2024.09/2

疾患における性差-がん

がんは、性別によって発症率や病態、予後に違いが見られる病気の一つです。性差ががんに与える影響は、ホルモン、遺伝的要因、生活習慣、社会的要因などが複雑に絡み合っています。これを理解することは、性別に応じた効果的な予防策や治療法の開発に繋がります。

今回はがんにおける性差についてご紹介します。


ホルモンによるがんへの影響

まず、性差が顕著に現れるがんとして、乳がんと前立腺がんが挙げられます。乳がんは圧倒的に女性に多く発症し、女性特有のホルモンであるエストロゲンがリスク因子として重要です。

特に、閉経後にエストロゲンが過剰に分泌されることが、乳がんの発症リスクを高めるとされています。男性にも乳がんは発症しますが、その割合は非常に低く、女性の1%未満です。

一方、前立腺がんは男性に特有のがんで、男性ホルモンであるテストステロンが関与しています。年齢と共に発症リスクが高まるため、高齢男性における主要な健康問題の一つです。

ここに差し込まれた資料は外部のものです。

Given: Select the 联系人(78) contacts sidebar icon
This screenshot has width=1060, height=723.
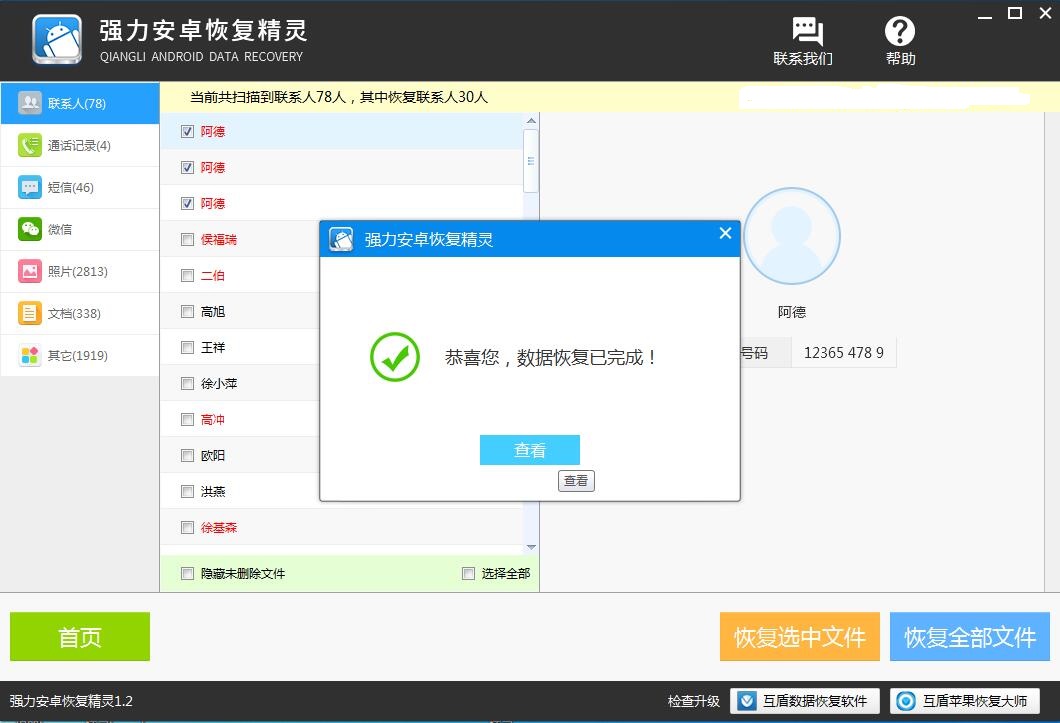Looking at the screenshot, I should (30, 102).
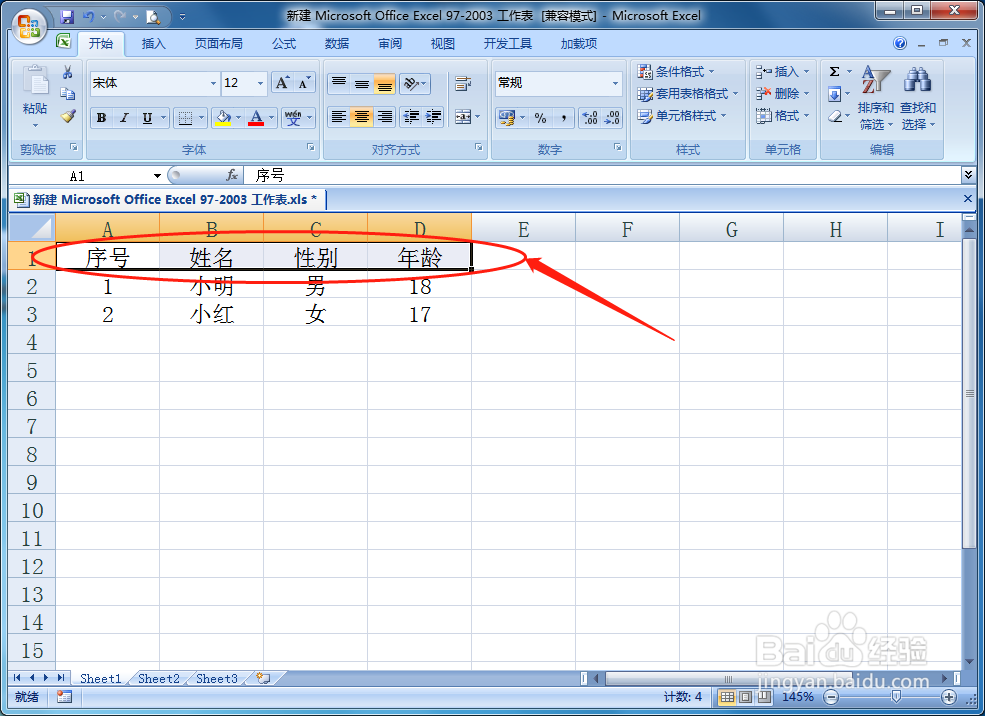Apply percent style to the selection
This screenshot has width=985, height=716.
click(x=541, y=117)
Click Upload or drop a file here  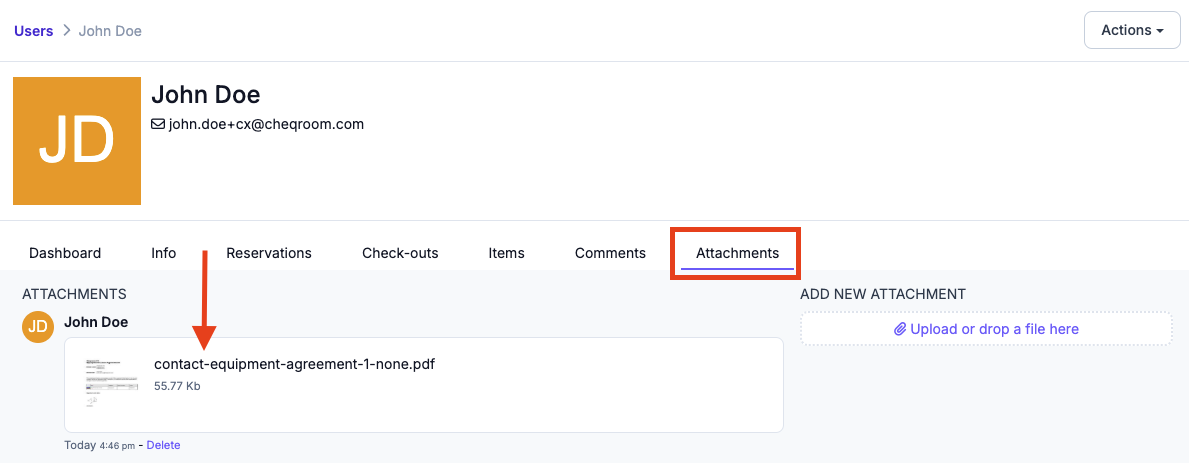click(x=987, y=330)
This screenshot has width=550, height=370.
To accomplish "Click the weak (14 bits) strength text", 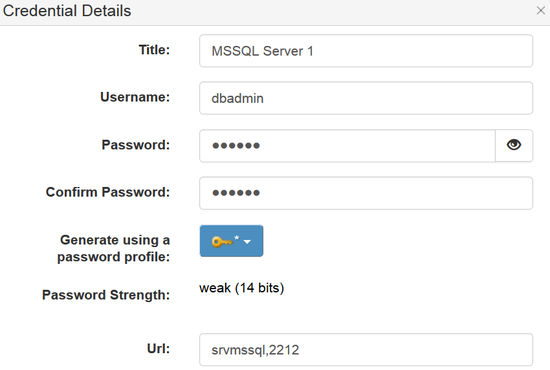I will (242, 288).
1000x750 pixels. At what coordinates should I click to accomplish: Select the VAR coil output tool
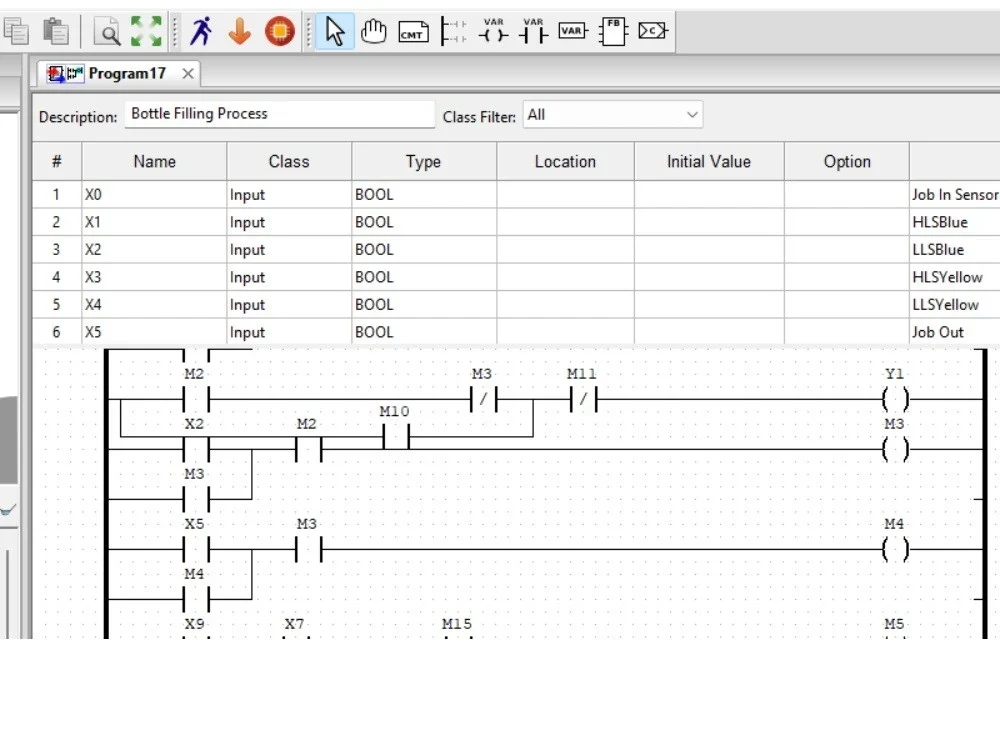[x=492, y=31]
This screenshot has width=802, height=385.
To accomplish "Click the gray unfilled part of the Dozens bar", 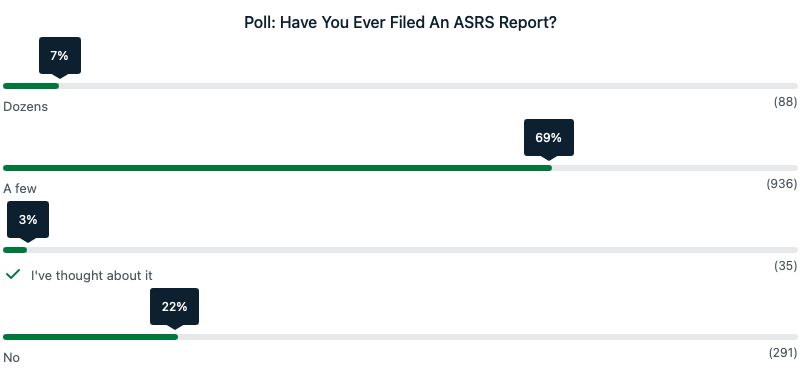I will [429, 86].
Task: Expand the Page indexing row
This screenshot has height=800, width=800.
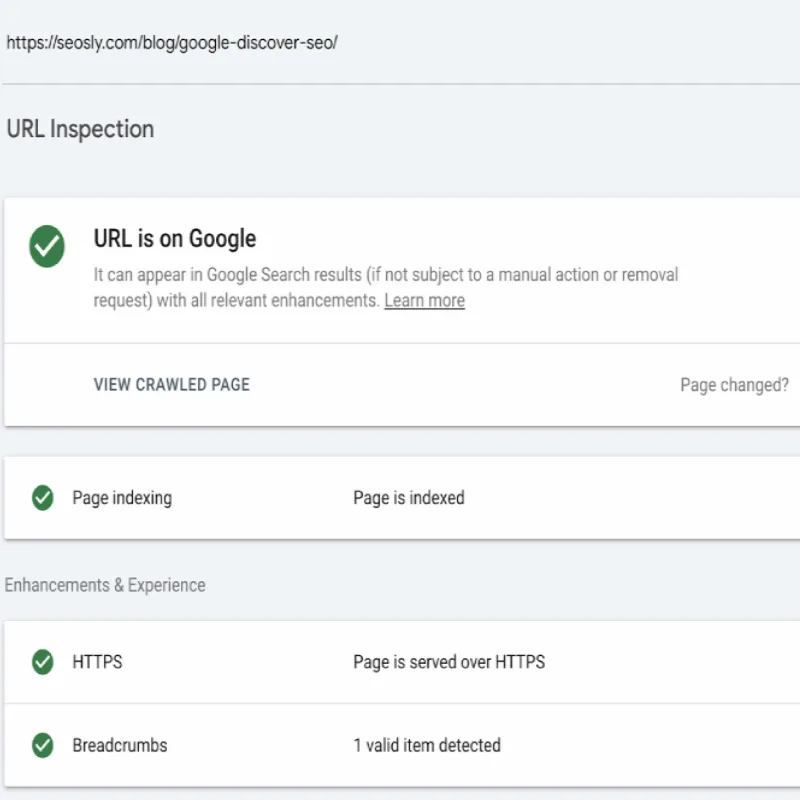Action: click(402, 498)
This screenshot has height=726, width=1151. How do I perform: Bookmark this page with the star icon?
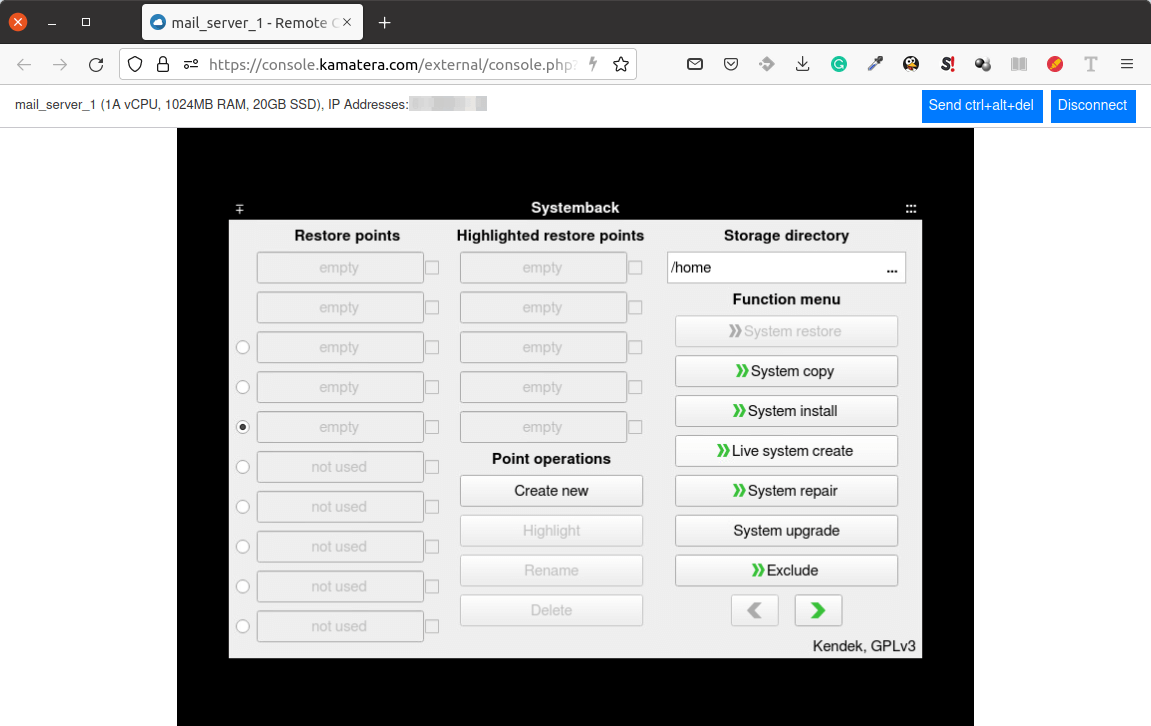point(621,64)
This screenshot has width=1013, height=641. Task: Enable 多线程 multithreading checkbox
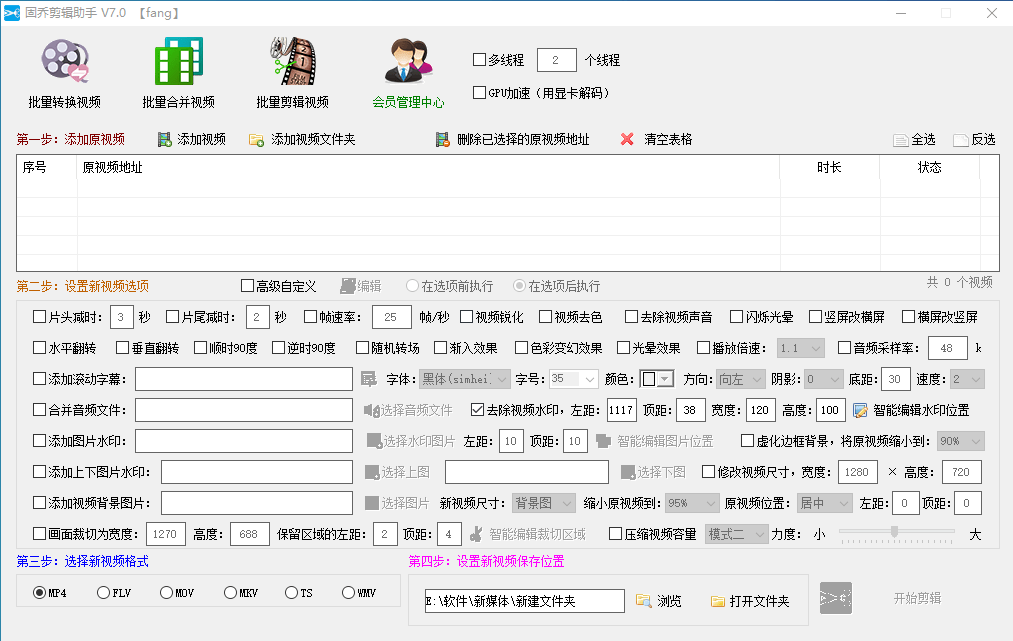(x=479, y=60)
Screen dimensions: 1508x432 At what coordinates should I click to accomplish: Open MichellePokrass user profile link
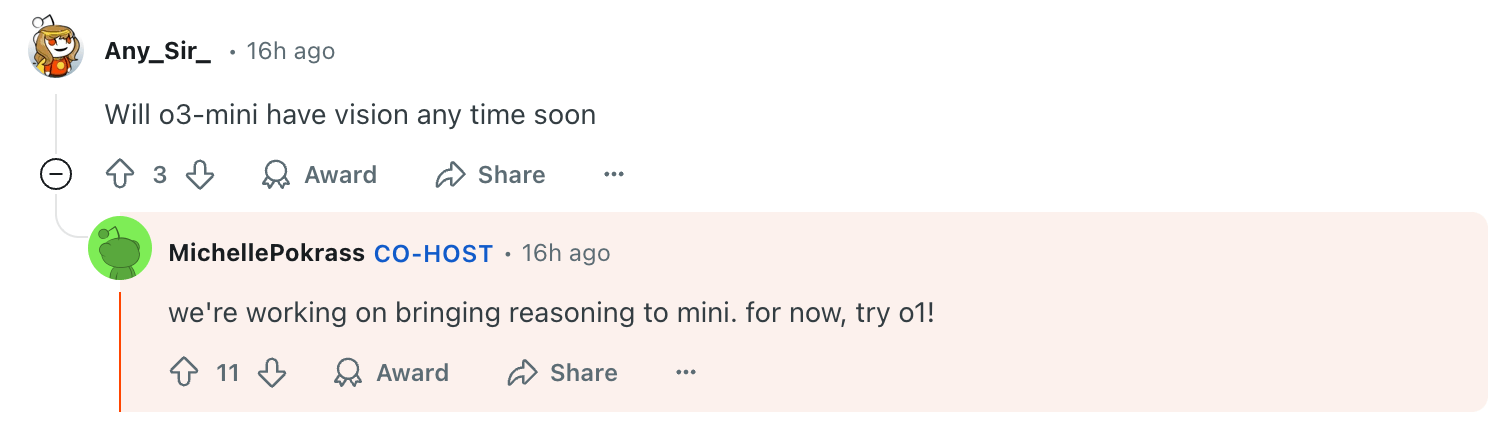[x=266, y=253]
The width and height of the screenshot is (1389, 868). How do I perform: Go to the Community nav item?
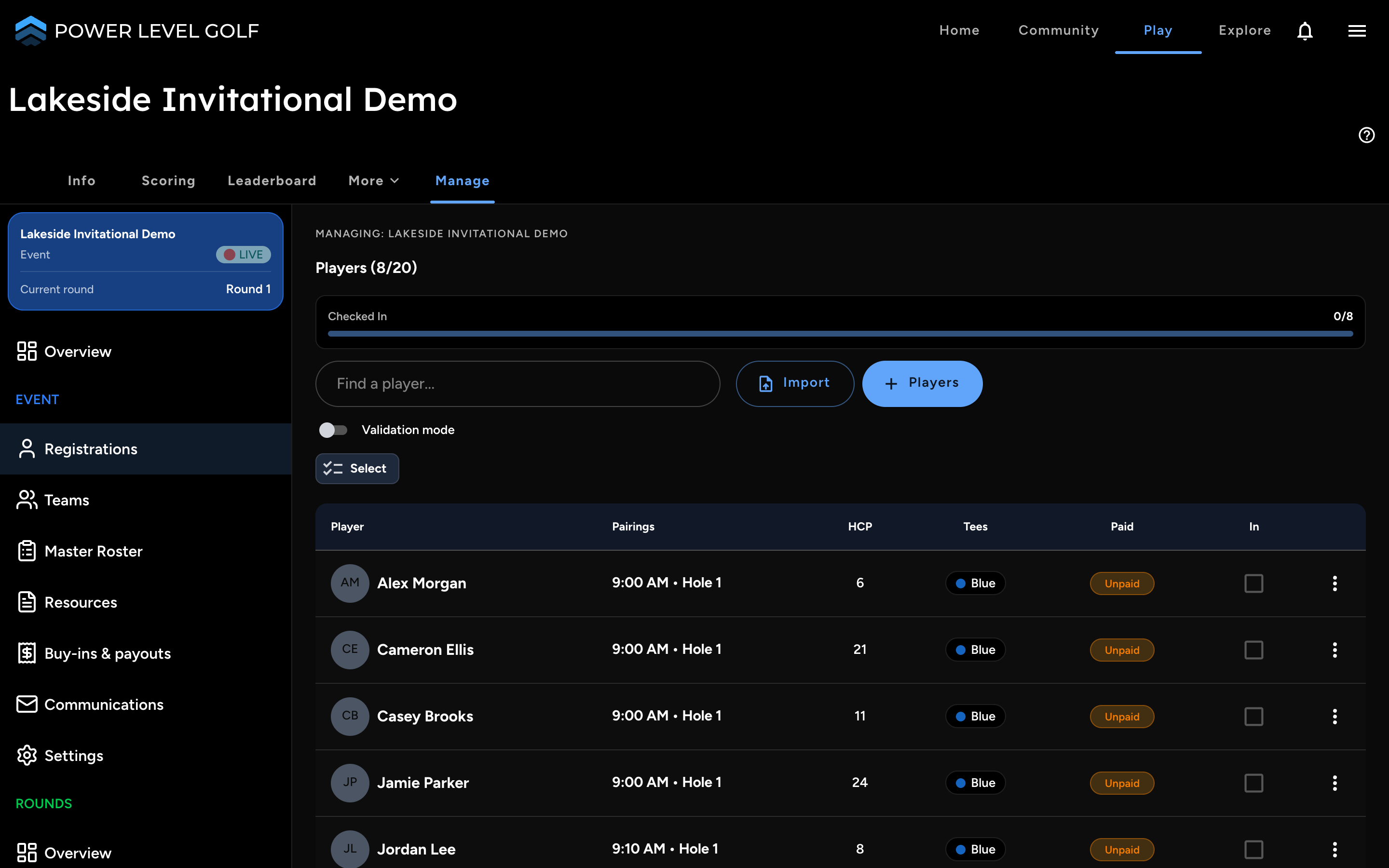tap(1059, 30)
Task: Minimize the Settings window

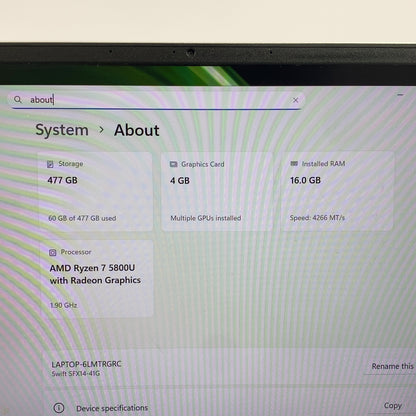Action: (x=400, y=95)
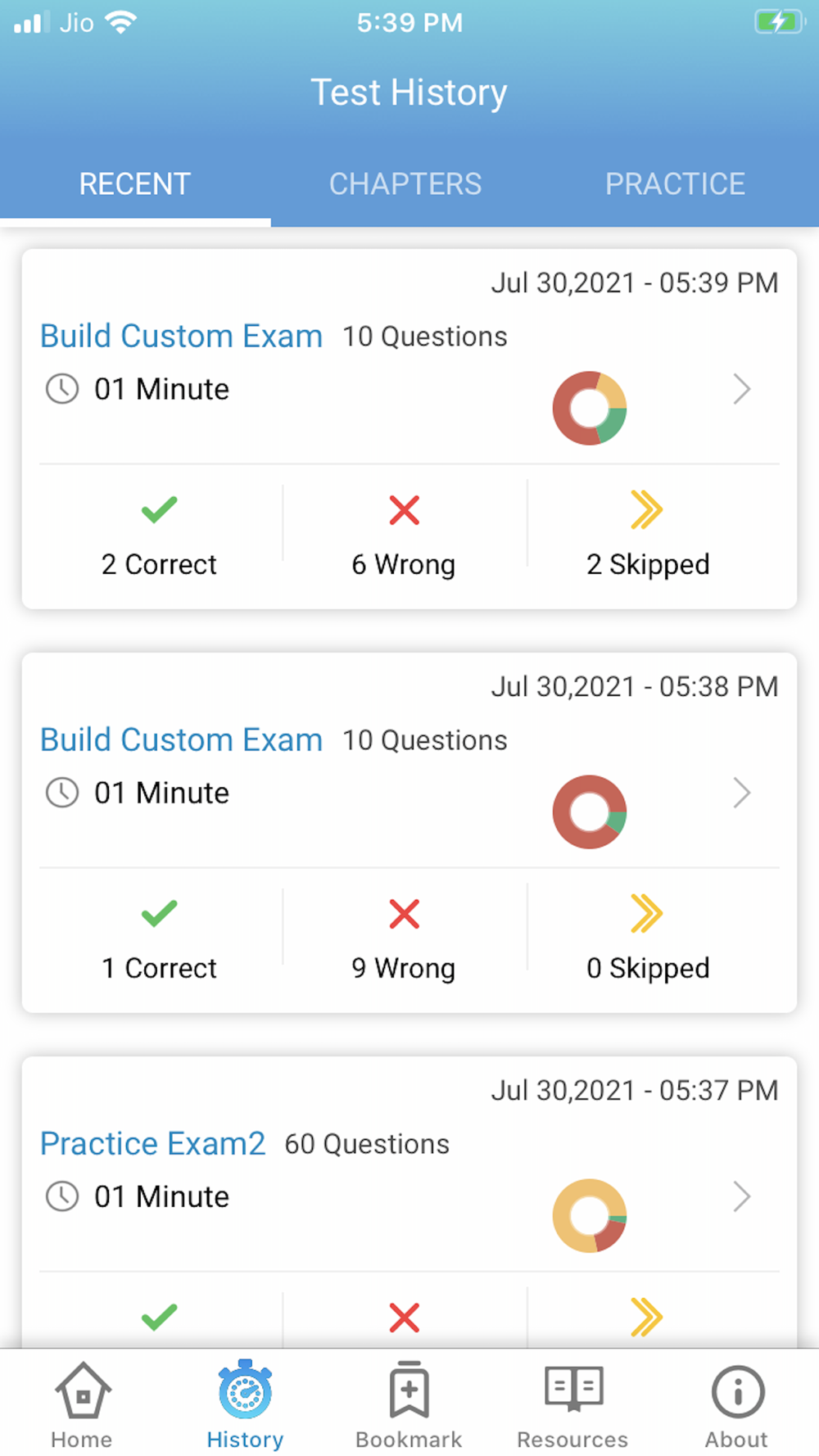Tap donut chart of Practice Exam2
This screenshot has width=819, height=1456.
click(590, 1215)
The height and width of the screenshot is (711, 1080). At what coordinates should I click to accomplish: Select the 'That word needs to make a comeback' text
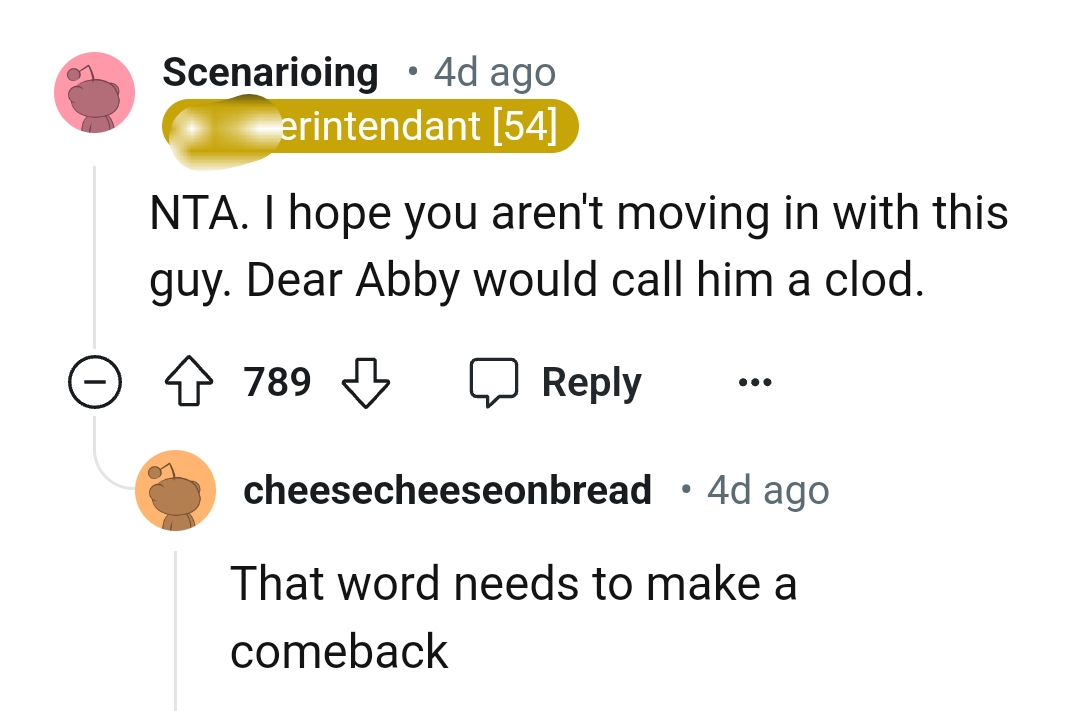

前立腺がんは、早期には無症状で進行が遅いため、多くの場合、定期的な検査が推奨されています。

習慣によるがんへの影響

肺がんや大腸がんのような性別に共通して発症するがんでも、性差が存在します。

例えば、喫煙が主要なリスク因子である肺がんは、長年にわたって男性に多く見られていましたが、女性の喫煙率が上昇するにつれて、女性の肺がん発症率も増加しています。

また、大腸がんでは、男性の方がややリスクが高いとされており、これは食生活や運動習慣の違いが影響している可能性があります。

さらに、がんの予後や治療反応にも性差が影響を与えます。女性は一般的にがんの治療に対する耐性が高く、男性よりも生存率が高い傾向にありますが、これもがんの種類やステージ、患者の年齢によって異なります。

がんにおける性差を理解することは、性別に応じた予防と治療のアプローチを最適化するために不可欠です。医療機関は、性差を考慮した診断・治療を提供することで、がんの予後をさらに改善することが期待されます。患者自身も性差に基づいた情報を活用し、適切な健康管理を行うことが重要です。